Exercise brief »
Return the listing in full, word for word.

Recorded information »

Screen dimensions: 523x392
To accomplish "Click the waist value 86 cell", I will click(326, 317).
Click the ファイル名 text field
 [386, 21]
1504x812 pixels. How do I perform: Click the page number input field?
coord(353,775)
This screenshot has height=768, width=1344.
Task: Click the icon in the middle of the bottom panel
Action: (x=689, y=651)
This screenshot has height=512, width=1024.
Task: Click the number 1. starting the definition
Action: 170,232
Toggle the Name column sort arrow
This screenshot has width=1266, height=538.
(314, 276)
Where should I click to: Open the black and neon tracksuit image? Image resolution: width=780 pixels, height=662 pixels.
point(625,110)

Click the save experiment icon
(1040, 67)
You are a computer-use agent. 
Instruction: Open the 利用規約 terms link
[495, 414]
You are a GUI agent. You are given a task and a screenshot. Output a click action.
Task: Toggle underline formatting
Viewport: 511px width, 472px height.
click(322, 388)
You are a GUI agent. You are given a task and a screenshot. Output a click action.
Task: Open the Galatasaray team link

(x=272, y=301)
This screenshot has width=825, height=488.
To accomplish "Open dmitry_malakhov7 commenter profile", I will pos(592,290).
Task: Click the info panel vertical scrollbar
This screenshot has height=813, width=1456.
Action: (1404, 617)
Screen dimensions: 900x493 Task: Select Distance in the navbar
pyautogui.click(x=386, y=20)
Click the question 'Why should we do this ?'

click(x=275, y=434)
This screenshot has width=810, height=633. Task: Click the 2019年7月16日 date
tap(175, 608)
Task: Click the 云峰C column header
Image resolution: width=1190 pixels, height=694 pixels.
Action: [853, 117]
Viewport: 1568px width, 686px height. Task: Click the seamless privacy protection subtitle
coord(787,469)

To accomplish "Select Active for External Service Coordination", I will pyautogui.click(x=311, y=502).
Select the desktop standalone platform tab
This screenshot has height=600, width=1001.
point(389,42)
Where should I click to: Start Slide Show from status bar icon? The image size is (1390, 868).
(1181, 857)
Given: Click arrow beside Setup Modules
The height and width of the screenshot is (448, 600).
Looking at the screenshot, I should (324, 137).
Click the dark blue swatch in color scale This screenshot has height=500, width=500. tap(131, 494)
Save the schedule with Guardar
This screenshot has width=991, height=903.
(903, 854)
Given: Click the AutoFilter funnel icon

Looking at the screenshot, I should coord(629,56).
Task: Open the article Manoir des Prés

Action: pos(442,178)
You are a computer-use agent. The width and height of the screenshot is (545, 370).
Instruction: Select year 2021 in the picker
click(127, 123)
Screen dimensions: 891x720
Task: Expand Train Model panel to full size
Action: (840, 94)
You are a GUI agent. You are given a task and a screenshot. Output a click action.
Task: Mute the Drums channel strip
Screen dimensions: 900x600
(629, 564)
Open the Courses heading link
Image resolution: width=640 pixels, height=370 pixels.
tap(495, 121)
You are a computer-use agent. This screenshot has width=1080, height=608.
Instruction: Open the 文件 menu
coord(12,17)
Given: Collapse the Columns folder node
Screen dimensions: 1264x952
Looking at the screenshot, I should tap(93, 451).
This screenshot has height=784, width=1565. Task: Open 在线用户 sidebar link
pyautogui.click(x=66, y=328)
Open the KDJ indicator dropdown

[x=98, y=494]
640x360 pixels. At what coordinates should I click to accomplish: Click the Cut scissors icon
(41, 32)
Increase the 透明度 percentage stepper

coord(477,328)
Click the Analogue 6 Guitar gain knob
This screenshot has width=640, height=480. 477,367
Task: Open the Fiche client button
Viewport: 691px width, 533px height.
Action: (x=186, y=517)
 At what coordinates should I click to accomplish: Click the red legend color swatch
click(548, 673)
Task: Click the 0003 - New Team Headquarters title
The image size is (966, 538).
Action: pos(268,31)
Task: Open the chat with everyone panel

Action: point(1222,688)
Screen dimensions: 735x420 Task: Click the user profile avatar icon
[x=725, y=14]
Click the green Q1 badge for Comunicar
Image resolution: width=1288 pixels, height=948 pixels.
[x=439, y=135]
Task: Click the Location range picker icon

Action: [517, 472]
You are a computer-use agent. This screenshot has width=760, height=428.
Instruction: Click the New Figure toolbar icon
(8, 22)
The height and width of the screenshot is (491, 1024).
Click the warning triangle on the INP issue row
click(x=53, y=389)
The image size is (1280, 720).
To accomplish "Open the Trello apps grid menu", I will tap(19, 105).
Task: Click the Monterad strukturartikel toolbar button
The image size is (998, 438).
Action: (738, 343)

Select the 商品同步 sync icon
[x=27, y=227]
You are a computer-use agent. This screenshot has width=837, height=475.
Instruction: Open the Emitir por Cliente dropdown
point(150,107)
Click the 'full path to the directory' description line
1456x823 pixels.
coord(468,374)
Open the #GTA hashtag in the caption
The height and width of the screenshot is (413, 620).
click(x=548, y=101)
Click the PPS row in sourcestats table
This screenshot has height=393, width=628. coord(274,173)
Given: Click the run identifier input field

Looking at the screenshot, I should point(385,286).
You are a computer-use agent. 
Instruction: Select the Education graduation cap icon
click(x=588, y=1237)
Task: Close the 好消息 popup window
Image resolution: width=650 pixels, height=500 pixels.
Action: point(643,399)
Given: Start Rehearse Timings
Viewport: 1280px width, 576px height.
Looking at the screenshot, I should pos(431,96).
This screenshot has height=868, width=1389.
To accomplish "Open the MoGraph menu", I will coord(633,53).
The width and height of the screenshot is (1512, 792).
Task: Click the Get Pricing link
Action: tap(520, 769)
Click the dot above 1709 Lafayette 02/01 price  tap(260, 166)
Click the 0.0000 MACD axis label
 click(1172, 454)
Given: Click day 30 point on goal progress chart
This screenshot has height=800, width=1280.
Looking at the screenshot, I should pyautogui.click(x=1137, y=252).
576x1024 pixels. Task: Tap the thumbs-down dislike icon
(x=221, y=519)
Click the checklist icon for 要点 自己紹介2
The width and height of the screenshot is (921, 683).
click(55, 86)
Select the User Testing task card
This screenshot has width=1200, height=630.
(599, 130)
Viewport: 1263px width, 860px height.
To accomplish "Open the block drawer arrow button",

The answer »
Screen dimensions: 523x392
To accomplish "Click the waist value 86 cell", I will click(326, 317).
Click the ファイル名 text field
 [386, 21]
1504x812 pixels. How do I perform: Click the page number input field?
coord(353,775)
This screenshot has height=768, width=1344.
Task: Click the icon in the middle of the bottom panel
Action: (x=689, y=651)
This screenshot has height=512, width=1024.
Task: Click the number 1. starting the definition
Action: 170,232
Toggle the Name column sort arrow
This screenshot has width=1266, height=538.
(314, 276)
Where should I click to: Open the black and neon tracksuit image? Image resolution: width=780 pixels, height=662 pixels.
point(625,110)

Click the save experiment icon
(1040, 67)
You are a computer-use agent. 
Instruction: Open the 利用規約 terms link
[495, 414]
You are a GUI agent. You are given a task and a screenshot. Output a click action.
Task: Toggle underline formatting
Viewport: 511px width, 472px height.
click(322, 388)
You are a GUI agent. You are given a task and a screenshot. Output a click action.
Task: Open the Galatasaray team link

(x=272, y=301)
This screenshot has width=825, height=488.
To accomplish "Open dmitry_malakhov7 commenter profile", I will pos(592,290).
Task: Click the info panel vertical scrollbar
This screenshot has height=813, width=1456.
Action: (1404, 617)
Screen dimensions: 900x493 Task: Select Distance in the navbar
pyautogui.click(x=386, y=20)
Click the question 'Why should we do this ?'

click(x=275, y=434)
This screenshot has width=810, height=633. Task: Click the 2019年7月16日 date
tap(175, 608)
Task: Click the 云峰C column header
Image resolution: width=1190 pixels, height=694 pixels.
Action: [853, 117]
Viewport: 1568px width, 686px height. Task: Click the seamless privacy protection subtitle
coord(787,469)

To accomplish "Select Active for External Service Coordination", I will pyautogui.click(x=311, y=502).
Select the desktop standalone platform tab
This screenshot has height=600, width=1001.
point(389,42)
Where should I click to: Start Slide Show from status bar icon? The image size is (1390, 868).
(1181, 857)
Given: Click arrow beside Setup Modules
The height and width of the screenshot is (448, 600).
Looking at the screenshot, I should (324, 137).
Click the dark blue swatch in color scale This screenshot has height=500, width=500. tap(131, 494)
Save the schedule with Guardar
This screenshot has width=991, height=903.
(903, 854)
Given: Click the AutoFilter funnel icon

Looking at the screenshot, I should coord(629,56).
Task: Open the article Manoir des Prés

Action: pos(442,178)
You are a computer-use agent. The width and height of the screenshot is (545, 370).
Instruction: Select year 2021 in the picker
click(127, 123)
Screen dimensions: 891x720
Task: Expand Train Model panel to full size
Action: (840, 94)
You are a GUI agent. You are given a task and a screenshot. Output a click action.
Task: Mute the Drums channel strip
Screen dimensions: 900x600
(629, 564)
Open the Courses heading link
Image resolution: width=640 pixels, height=370 pixels.
tap(495, 121)
You are a computer-use agent. This screenshot has width=1080, height=608.
Instruction: Open the 文件 menu
coord(12,17)
Given: Collapse the Columns folder node
Screen dimensions: 1264x952
Looking at the screenshot, I should tap(93, 451).
This screenshot has height=784, width=1565. Task: Open 在线用户 sidebar link
pyautogui.click(x=66, y=328)
Open the KDJ indicator dropdown

[x=98, y=494]
640x360 pixels. At what coordinates should I click to accomplish: Click the Cut scissors icon
(41, 32)
Increase the 透明度 percentage stepper

coord(477,328)
Click the Analogue 6 Guitar gain knob
This screenshot has width=640, height=480. 477,367
Task: Open the Fiche client button
Viewport: 691px width, 533px height.
Action: (x=186, y=517)
 At what coordinates should I click to accomplish: Click the red legend color swatch
click(548, 673)
Task: Click the 0003 - New Team Headquarters title
The image size is (966, 538).
Action: pos(268,31)
Task: Open the chat with everyone panel

Action: point(1222,688)
Screen dimensions: 735x420 Task: Click the user profile avatar icon
[x=725, y=14]
Click the green Q1 badge for Comunicar
Image resolution: width=1288 pixels, height=948 pixels.
[x=439, y=135]
Task: Click the Location range picker icon

Action: [517, 472]
You are a computer-use agent. This screenshot has width=760, height=428.
Instruction: Click the New Figure toolbar icon
(8, 22)
The height and width of the screenshot is (491, 1024).
Click the warning triangle on the INP issue row
click(x=53, y=389)
The image size is (1280, 720).
To accomplish "Open the Trello apps grid menu", I will tap(19, 105).
Task: Click the Monterad strukturartikel toolbar button
The image size is (998, 438).
Action: (738, 343)

Select the 商品同步 sync icon
[x=27, y=227]
You are a computer-use agent. This screenshot has width=837, height=475.
Instruction: Open the Emitir por Cliente dropdown
point(150,107)
Click the 'full path to the directory' description line
1456x823 pixels.
coord(468,374)
Open the #GTA hashtag in the caption
The height and width of the screenshot is (413, 620).
click(x=548, y=101)
Click the PPS row in sourcestats table
This screenshot has height=393, width=628. coord(274,173)
Given: Click the run identifier input field

Looking at the screenshot, I should point(385,286).
You are a computer-use agent. 
Instruction: Select the Education graduation cap icon
click(x=588, y=1237)
Task: Close the 好消息 popup window
Image resolution: width=650 pixels, height=500 pixels.
Action: point(643,399)
Given: Start Rehearse Timings
Viewport: 1280px width, 576px height.
Looking at the screenshot, I should pos(431,96).
This screenshot has height=868, width=1389.
To accomplish "Open the MoGraph menu", I will coord(633,53).
The width and height of the screenshot is (1512, 792).
Task: Click the Get Pricing link
Action: tap(520, 769)
Click the dot above 1709 Lafayette 02/01 price  tap(260, 166)
Click the 0.0000 MACD axis label
 click(1172, 454)
Given: Click day 30 point on goal progress chart
This screenshot has height=800, width=1280.
Looking at the screenshot, I should pyautogui.click(x=1137, y=252).
576x1024 pixels. Task: Tap the thumbs-down dislike icon
(x=221, y=519)
Click the checklist icon for 要点 自己紹介2
The width and height of the screenshot is (921, 683).
click(55, 86)
Select the User Testing task card
This screenshot has width=1200, height=630.
(599, 130)
Viewport: 1263px width, 860px height.
To accomplish "Open the block drawer arrow button",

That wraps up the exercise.